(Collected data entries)
=== Section Start ===

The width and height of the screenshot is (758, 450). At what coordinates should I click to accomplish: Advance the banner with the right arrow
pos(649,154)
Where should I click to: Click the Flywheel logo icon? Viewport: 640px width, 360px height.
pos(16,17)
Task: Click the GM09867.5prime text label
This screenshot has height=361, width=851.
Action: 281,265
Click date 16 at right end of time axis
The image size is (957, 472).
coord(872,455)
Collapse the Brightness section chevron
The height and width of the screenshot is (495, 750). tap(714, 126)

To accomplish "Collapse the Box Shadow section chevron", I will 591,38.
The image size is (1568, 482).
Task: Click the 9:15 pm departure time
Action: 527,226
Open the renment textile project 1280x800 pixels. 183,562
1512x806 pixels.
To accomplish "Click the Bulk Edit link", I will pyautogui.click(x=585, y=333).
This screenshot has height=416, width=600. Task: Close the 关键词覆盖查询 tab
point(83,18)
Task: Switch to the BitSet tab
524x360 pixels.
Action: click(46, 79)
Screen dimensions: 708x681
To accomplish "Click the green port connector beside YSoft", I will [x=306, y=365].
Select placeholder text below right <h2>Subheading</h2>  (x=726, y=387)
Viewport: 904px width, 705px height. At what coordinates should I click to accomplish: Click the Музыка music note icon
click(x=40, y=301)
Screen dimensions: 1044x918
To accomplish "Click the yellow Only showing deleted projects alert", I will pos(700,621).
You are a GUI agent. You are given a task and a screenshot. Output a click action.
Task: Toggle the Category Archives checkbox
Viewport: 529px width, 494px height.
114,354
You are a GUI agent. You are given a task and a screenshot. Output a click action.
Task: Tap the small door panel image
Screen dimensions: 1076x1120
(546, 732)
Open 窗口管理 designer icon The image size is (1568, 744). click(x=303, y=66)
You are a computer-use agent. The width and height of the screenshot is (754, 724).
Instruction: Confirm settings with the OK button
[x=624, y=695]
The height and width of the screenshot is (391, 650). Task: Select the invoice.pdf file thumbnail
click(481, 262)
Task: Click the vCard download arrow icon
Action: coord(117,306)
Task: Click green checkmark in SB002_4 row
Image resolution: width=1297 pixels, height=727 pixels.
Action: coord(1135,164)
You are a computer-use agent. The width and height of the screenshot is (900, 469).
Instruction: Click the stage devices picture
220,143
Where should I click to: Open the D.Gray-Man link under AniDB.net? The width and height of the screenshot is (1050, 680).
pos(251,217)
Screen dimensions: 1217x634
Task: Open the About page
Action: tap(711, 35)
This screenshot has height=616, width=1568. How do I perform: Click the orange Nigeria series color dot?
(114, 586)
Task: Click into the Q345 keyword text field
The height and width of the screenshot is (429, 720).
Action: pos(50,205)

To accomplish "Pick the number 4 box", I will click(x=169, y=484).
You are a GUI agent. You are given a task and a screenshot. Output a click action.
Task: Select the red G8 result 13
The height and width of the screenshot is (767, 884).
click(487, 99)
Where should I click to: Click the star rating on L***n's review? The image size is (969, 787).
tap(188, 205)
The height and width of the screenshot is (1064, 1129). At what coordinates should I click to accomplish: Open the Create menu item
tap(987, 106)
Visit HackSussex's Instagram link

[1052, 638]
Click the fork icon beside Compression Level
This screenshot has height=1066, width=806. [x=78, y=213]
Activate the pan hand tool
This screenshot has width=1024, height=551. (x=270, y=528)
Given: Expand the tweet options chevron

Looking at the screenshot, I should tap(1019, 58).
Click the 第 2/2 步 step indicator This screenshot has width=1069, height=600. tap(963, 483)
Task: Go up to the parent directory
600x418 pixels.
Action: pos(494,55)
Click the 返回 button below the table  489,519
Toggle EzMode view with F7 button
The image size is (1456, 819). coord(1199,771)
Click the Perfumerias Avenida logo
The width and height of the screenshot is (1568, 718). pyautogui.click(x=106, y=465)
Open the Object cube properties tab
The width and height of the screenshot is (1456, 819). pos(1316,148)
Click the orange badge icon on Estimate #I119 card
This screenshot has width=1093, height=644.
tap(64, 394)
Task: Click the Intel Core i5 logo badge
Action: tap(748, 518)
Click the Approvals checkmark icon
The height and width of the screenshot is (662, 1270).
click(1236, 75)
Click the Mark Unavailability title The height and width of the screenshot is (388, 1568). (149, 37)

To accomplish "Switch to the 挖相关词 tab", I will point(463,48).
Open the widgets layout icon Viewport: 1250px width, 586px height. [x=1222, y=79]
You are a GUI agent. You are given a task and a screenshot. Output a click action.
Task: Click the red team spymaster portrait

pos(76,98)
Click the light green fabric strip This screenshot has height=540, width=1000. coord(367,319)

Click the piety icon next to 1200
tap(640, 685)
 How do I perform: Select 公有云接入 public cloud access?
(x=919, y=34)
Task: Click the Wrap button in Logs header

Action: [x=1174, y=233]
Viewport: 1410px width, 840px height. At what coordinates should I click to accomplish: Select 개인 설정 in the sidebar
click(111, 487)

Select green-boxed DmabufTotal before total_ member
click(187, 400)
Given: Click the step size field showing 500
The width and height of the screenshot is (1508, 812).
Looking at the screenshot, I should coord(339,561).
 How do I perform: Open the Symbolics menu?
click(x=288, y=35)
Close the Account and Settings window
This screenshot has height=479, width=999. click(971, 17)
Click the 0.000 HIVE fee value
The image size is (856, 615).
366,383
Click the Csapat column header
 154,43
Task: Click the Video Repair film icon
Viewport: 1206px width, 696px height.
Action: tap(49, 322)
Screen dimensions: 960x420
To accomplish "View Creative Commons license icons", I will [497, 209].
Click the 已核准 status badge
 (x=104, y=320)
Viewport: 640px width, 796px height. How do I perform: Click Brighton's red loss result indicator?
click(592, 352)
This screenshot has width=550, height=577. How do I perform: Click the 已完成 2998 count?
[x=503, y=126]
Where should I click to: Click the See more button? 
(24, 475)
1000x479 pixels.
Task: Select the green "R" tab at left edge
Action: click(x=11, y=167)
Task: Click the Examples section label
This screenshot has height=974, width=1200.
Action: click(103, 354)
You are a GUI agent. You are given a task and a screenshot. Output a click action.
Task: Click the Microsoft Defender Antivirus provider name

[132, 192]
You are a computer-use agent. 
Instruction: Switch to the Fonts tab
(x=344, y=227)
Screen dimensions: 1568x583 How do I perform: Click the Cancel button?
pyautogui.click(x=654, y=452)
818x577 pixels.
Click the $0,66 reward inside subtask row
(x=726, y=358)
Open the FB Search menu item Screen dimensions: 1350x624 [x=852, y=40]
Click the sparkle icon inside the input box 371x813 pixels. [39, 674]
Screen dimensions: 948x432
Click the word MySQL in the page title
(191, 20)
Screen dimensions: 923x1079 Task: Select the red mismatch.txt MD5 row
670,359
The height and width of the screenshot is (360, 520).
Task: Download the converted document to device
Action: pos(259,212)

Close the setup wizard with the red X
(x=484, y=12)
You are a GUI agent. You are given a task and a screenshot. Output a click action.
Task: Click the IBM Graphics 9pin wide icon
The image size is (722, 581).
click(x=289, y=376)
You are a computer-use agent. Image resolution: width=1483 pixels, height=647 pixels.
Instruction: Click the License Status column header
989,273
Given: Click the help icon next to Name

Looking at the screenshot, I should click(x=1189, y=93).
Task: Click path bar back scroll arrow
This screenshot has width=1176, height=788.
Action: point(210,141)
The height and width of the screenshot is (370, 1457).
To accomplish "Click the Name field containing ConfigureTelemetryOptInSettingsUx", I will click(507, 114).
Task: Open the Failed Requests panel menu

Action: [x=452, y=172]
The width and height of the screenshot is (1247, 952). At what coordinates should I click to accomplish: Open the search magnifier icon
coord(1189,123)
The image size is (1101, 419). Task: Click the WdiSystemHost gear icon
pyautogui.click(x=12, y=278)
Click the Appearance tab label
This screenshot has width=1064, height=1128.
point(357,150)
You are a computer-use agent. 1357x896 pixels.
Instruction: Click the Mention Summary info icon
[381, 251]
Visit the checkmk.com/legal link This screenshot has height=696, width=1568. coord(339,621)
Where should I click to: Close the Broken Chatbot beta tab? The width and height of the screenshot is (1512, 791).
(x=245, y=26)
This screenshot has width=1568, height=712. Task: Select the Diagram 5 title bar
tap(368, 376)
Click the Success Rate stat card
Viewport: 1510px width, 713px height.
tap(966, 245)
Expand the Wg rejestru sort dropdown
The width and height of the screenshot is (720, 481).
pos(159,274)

=== Section End ===

▸ PROBLEM TO SOLVE:
Above are the lines; repeat exactly the ones from the line containing "Task: Switch to the BitSet tab" down to the line containing "Select placeholder text", both inclusive.

▸ SOLUTION FOR THIS TASK:
Task: Switch to the BitSet tab
524x360 pixels.
Action: click(46, 79)
Screen dimensions: 708x681
To accomplish "Click the green port connector beside YSoft", I will [x=306, y=365].
Select placeholder text below right <h2>Subheading</h2>  (x=726, y=387)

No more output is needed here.